#### Work item
Repeat, exactly as written, the lines from the one with "729x510 pixels. How" to the final line of the listing, and keep every picture out.

Start of Block

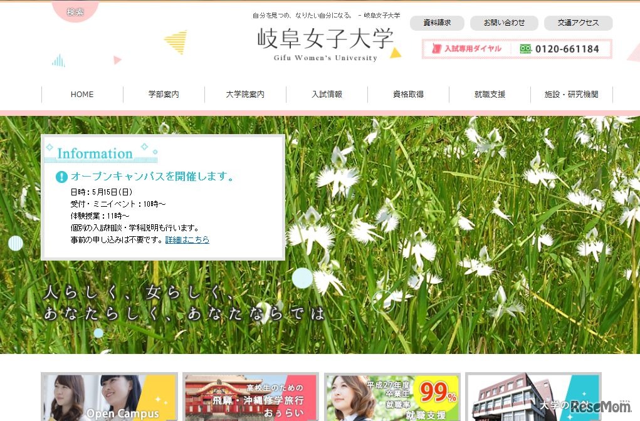Open 交通アクセス information

pyautogui.click(x=579, y=23)
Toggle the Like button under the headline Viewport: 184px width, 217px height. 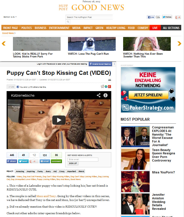point(11,87)
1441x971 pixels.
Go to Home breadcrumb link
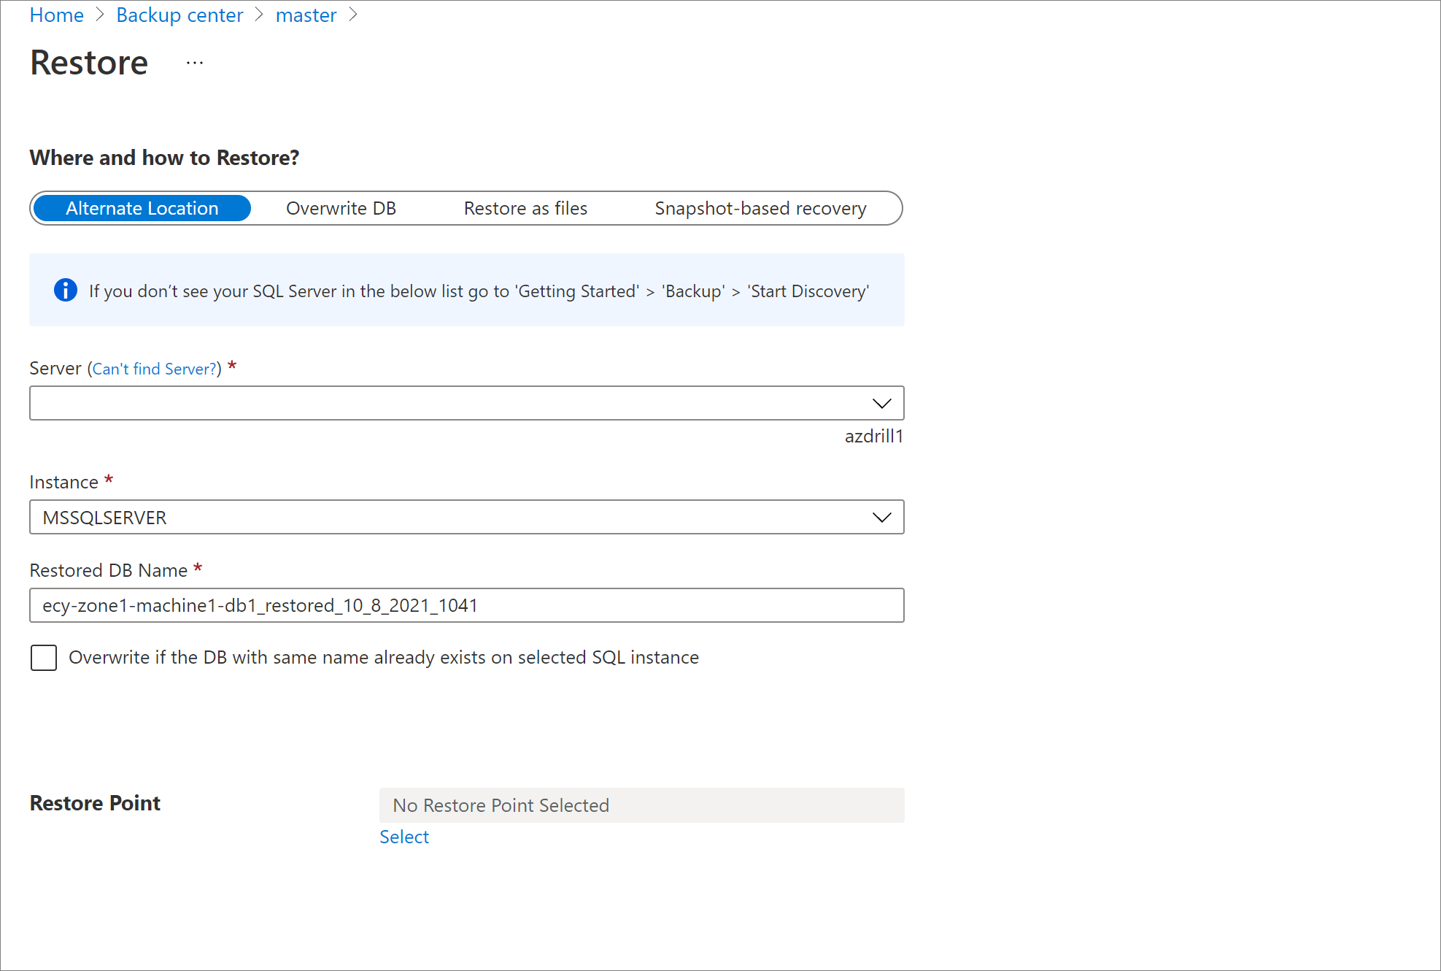click(x=57, y=15)
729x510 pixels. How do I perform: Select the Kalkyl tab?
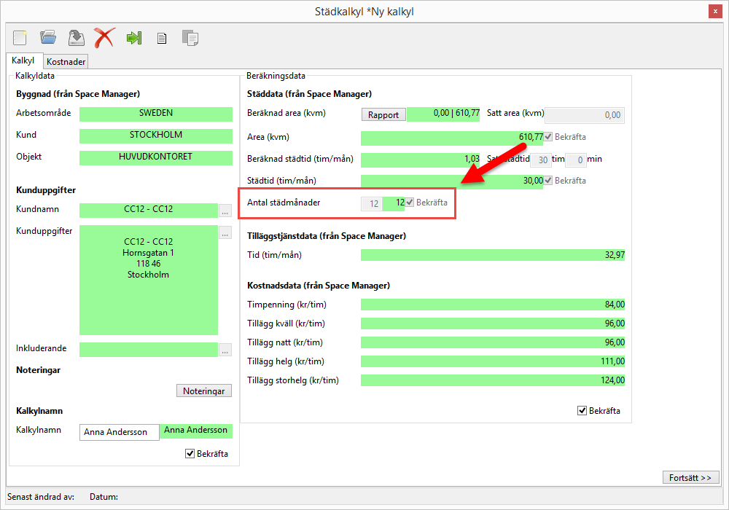23,61
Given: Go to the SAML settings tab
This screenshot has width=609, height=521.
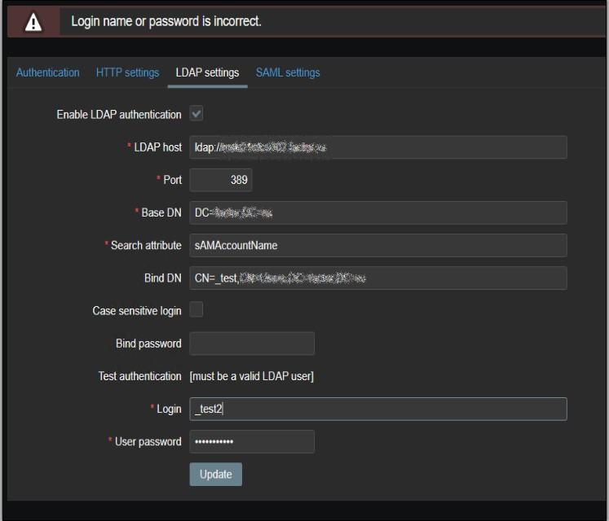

End of Block

#### Your response
729x510 pixels. How do I perform: Select the Kalkyl tab?
23,61
Given: Go to the SAML settings tab
This screenshot has width=609, height=521.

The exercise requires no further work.